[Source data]

## Start

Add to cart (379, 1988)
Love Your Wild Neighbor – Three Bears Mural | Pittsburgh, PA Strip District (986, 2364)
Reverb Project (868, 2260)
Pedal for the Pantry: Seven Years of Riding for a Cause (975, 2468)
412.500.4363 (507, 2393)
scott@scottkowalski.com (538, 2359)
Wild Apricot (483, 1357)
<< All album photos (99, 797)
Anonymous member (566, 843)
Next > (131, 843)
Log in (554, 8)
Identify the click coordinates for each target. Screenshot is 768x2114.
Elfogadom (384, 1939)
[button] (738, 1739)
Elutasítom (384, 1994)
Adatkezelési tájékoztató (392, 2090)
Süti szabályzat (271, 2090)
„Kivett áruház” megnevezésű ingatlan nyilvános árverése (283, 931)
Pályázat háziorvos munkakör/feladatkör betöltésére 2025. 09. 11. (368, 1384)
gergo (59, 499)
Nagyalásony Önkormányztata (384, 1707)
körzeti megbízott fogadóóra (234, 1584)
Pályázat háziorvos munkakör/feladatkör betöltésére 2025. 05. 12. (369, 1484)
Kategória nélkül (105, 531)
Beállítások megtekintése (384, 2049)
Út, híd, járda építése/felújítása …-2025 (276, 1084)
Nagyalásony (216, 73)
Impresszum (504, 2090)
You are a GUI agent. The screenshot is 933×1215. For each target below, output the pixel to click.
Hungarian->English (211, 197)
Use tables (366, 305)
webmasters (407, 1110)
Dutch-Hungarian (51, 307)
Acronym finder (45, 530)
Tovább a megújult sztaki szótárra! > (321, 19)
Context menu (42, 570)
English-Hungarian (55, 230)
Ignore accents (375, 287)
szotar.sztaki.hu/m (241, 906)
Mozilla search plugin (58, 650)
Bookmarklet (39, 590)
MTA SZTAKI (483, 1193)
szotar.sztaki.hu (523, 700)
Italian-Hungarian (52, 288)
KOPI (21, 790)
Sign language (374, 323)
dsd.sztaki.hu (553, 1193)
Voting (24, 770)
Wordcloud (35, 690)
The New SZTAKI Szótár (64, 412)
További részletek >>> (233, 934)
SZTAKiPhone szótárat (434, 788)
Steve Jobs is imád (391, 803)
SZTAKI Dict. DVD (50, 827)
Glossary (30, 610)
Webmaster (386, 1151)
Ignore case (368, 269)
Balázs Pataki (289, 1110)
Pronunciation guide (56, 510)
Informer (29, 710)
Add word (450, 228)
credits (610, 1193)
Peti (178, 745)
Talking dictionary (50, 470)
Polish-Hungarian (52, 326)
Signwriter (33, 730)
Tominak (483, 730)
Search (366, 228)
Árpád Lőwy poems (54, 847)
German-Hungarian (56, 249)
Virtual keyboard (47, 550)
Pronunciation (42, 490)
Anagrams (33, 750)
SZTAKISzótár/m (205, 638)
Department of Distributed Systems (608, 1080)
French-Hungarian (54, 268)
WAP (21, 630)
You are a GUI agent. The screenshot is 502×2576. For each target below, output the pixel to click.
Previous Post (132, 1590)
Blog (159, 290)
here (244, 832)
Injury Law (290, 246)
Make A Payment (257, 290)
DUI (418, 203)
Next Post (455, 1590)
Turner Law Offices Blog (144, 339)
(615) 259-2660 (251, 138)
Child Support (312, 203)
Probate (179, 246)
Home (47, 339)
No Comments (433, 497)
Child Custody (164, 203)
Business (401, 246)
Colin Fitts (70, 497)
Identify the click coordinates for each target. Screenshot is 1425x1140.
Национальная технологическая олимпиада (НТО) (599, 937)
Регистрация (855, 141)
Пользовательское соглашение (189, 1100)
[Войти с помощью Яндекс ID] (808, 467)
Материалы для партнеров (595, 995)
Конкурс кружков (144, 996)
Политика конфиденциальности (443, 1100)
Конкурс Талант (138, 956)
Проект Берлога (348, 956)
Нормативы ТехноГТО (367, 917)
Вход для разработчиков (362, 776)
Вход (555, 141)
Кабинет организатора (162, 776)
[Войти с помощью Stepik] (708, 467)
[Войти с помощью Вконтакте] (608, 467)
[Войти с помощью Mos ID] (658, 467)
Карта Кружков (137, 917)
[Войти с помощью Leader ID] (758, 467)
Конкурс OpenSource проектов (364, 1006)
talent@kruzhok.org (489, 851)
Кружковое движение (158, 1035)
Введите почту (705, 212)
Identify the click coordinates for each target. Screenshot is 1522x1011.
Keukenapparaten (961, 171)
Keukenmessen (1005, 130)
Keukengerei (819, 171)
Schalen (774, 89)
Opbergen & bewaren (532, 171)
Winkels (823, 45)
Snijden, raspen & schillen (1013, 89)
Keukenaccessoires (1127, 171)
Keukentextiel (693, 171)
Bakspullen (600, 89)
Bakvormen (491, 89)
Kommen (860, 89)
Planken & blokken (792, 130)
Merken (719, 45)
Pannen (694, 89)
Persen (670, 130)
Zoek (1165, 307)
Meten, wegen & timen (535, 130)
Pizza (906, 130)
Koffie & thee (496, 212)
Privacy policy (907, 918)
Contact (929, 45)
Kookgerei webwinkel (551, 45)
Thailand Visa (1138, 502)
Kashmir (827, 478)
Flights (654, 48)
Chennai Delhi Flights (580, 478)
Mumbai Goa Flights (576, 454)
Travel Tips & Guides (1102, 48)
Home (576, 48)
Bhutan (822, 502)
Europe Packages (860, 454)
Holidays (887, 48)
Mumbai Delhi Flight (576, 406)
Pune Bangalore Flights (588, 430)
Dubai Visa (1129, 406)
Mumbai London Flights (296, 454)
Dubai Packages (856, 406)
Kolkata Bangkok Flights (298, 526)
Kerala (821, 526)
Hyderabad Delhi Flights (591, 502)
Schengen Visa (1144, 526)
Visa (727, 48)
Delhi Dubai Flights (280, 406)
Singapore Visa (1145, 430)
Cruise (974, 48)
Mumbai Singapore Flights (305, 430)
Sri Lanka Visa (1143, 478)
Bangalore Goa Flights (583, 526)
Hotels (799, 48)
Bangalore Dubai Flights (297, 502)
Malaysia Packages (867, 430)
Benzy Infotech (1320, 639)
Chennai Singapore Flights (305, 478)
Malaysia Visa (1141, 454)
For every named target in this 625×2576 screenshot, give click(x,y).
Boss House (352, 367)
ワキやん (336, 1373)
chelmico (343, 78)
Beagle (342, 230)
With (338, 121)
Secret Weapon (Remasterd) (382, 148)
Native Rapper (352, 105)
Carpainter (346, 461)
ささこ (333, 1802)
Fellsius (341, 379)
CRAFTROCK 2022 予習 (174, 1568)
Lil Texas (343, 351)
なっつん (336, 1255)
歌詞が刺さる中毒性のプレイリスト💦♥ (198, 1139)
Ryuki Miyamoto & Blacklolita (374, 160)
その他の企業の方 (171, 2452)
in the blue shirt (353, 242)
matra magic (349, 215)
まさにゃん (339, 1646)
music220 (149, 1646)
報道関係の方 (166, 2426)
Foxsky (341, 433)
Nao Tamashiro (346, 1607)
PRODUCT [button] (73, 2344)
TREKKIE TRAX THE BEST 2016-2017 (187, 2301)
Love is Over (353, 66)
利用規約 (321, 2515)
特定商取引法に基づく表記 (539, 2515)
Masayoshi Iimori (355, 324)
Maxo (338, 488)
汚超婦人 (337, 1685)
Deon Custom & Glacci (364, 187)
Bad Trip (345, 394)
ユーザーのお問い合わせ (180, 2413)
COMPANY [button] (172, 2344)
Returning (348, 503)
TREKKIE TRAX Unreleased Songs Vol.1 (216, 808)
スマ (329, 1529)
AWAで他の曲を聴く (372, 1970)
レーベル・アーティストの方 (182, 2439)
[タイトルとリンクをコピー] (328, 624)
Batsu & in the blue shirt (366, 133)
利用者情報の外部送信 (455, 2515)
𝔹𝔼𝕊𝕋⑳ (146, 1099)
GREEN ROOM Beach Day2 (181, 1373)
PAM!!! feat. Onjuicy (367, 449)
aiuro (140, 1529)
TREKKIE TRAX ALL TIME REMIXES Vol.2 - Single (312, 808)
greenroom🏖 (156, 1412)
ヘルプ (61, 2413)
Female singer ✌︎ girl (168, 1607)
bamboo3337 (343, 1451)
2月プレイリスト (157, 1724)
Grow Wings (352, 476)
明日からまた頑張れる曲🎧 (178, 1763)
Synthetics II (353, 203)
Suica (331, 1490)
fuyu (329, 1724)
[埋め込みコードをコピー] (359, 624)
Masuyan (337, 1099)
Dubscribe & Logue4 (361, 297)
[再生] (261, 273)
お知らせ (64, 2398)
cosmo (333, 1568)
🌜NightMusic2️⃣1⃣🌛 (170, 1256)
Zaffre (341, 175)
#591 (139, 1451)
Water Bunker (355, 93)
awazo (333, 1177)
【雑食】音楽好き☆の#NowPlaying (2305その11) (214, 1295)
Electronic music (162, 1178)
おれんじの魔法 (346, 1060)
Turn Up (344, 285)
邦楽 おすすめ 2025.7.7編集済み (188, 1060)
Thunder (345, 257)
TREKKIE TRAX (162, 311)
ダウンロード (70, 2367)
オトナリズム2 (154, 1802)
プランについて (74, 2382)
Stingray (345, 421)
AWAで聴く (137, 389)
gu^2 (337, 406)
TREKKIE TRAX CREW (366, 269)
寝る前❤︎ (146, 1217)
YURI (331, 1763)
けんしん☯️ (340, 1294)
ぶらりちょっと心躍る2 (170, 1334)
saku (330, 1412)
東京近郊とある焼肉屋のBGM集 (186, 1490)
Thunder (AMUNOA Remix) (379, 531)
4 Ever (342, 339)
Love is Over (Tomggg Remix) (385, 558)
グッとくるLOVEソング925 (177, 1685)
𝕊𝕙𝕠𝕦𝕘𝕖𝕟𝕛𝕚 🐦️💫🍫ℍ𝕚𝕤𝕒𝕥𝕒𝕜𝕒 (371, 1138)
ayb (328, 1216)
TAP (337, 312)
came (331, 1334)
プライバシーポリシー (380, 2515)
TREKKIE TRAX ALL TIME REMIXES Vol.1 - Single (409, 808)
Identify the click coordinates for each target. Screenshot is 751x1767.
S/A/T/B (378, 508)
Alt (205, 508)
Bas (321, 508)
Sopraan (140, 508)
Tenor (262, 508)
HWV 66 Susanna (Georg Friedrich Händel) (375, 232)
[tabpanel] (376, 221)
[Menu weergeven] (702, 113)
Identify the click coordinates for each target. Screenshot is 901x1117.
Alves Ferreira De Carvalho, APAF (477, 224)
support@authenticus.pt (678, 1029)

## End

▶ [PROBLEM]: Show each line of the material above that contains the string "Pályázat", matching case exactly.

▶ [EXERCISE OUTPUT]:
Pályázat háziorvos munkakör/feladatkör betöltésére 2025. 09. 11. (368, 1384)
Pályázat háziorvos munkakör/feladatkör betöltésére 2025. 05. 12. (369, 1484)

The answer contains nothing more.